→ **Artikel**:

━━━━━━━━━━━━━━━━

DIE RAF-AUSSTELLUNG IM DEUTSCHEN HISTORISCHEN MUSEUM, TÄTOWIERENDE WAFFELBÄCKER UND IDEENKLAU BEI DEN FOOD-BLOGGERN Christian Klar und die Kleingärtner

JURI STERNBURG

Die Kultur des Abendlandes ist ja dem ein oder anderen beratungsresistenten Kleingärtner zufolge massiv bedroht, also schnell noch mal ins Deutsche Historische Museum, bevor auch dort morgen eine Moschee gebaut wird. Wir nehmen lieber ein Taxi; nicht dass es schon zu spät ist, wenn wir ankommen und bereits der Muezzin ruft. „Wir wollen zur RAF“, sage ich an der Kasse und erhoffe mir wenigstens einen kleinen Schmunzler, aber nichts da, die alte Dame hinter dem Tresen möchte heute nicht lachen. Vielleicht weiß sie schon, dass sie morgen vollverschleiert zur Arbeit erscheinen muss. „7 Euro macht das.“

Ich spare mir den noch flacheren Witz, dass dies aber selten günstig sei für die Mitgliedschaft in einer Organisation wie der Roten Armee Fraktion, und zahle wortlos. Kurz darauf stellt sich heraus: Für eine Ausstellung dieser Qualität ist der Preis eindeutig zu hoch angesetzt. Ein paar bewegte Bilder der allseits beliebten „Prügel-Perser“ vom Schahbesuch, die man jede zweite Nacht auf N24 sehen kann, ein wenig Dieter Kunzelmann und dann quasi schon Baader und Meinhof. Ein engagierter Mittzwanziger, der hier offensichtlich arbeitet, läuft an den Schaukästen vorbei und sagt Sätze wie: „Es gibt da durchaus Zweifel an der offiziellen Version, im Endeffekt wurde aber alles aufgeklärt.“ Na, dann ist ja gut.

Wer also schon immer mal sehen wollte, wie ein Polizeihelm in den frühen 70ern oder der selbst gebaute Pizzaofen von Christian Klar aussah, der ist hier richtig. Viel größer als ein Pizzaofen ist der Raum auch nicht, auf dem Weg zum Ausgang darf man dann noch ein Motorrad sowie eine verbeulte Autotür begutachten. Irgendwie unbefriedigend. Vielleicht doch besser, dass das hier bald ein Gotteshaus wird, da muss man wenigstens nichts zahlen, um sich halbwahre Geschichten aus der Vergangenheit anhören zu können.

━━━━━━━━━━━━━━━━

→ **Datenauszug**:

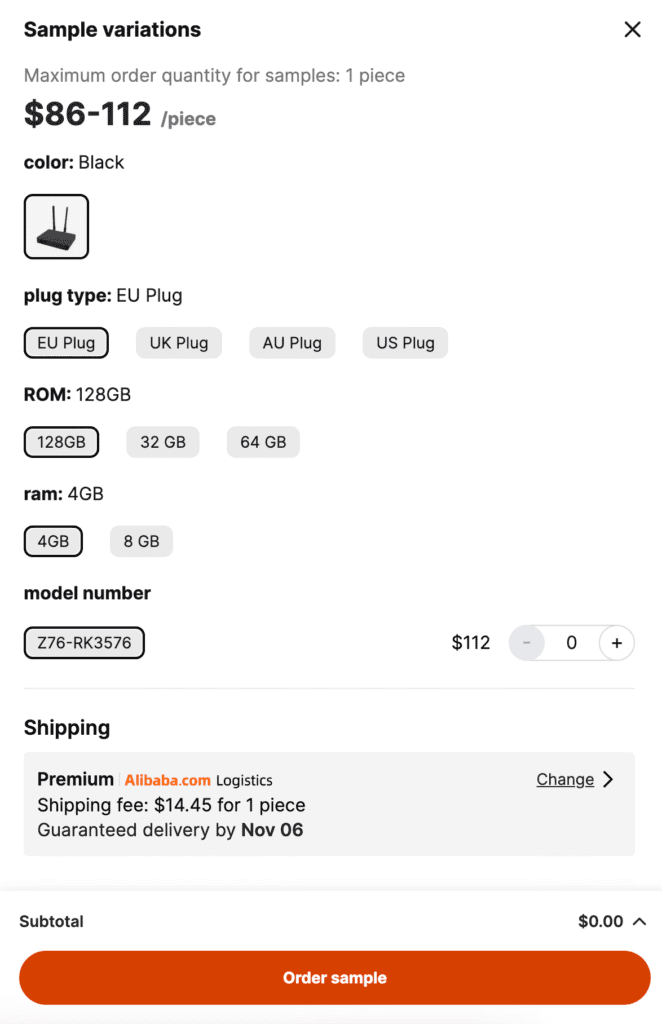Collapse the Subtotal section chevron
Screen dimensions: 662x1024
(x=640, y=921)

━━━━━━━━━━━━━━━━

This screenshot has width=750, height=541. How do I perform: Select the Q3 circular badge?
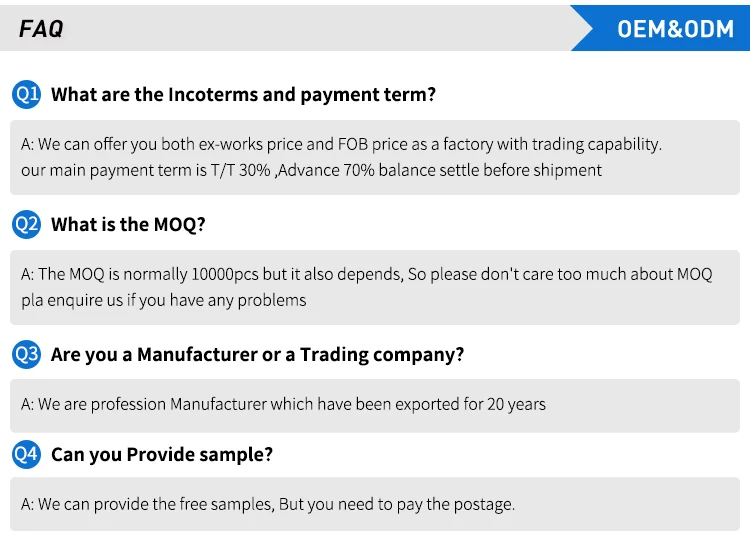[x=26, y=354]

━━━━━━━━━━━━━━━━

→ **Schriftliche Anweisung 1**: Wie viel kostet laut dem Artikel der Eintritt zur RAF-Ausstellung?
→ **Schriftliche Anweisung 2**: Wiederhole aus dem Artikel wortgetreu den Abschnitt, der mit den Worten beginnt, die „Ich spare mir“ enthalten, und mit „ist ja gut.“ schließt.
→ **Schriftliche Anweisung 3**: Führe den Artikel über die RAF-Ausstellung im Deutschen Historischen Museum nach seinem letzten Satz fort.
Die Datensätze braucht man hier nicht.

→ **Endergebnis 1**: 7 Euro.

→ **Endergebnis 2**:
Ich spare mir den noch flacheren Witz, dass dies aber selten günstig sei für die Mitgliedschaft in einer Organisation wie der Roten Armee Fraktion, und zahle wortlos. Kurz darauf stellt sich heraus: Für eine Ausstellung dieser Qualität ist der Preis eindeutig zu hoch angesetzt. Ein paar bewegte Bilder der allseits beliebten „Prügel-Perser“ vom Schahbesuch, die man jede zweite Nacht auf N24 sehen kann, ein wenig Dieter Kunzelmann und dann quasi schon Baader und Meinhof. Ein engagierter Mittzwanziger, der hier offensichtlich arbeitet, läuft an den Schaukästen vorbei und sagt Sätze wie: „Es gibt da durchaus Zweifel an der offiziellen Version, im Endeffekt wurde aber alles aufgeklärt.“ Na, dann ist ja gut.

→ **Endergebnis 3**:
Die sieben Euro müssen jetzt irgendwie wieder reingeholt werden. Also auf zum neuesten Hotspot der bärtigen Wollmützenträger, dem Food Market in der Revaler Straße. Dort soll es einen Waffelstand geben, der von einem befreundeten Tätowierer betrieben wird, ganz logisch. Aber erst einmal heißt es Schlange stehen, man zahlt nämlich Geld, um dann drinnen Essen zu dürfen. Im Inneren der bis vor Kurzem noch leer stehenden Industriehallen tummeln sich all diese Menschen, die ihr Essen in sozialen Netzwerken posten und nur Sojamilch vertragen. Wir wollen lieber nicht unangenehm auffallen und fotografieren schnell unsere Waffeln mit Speck und Ahornsirup.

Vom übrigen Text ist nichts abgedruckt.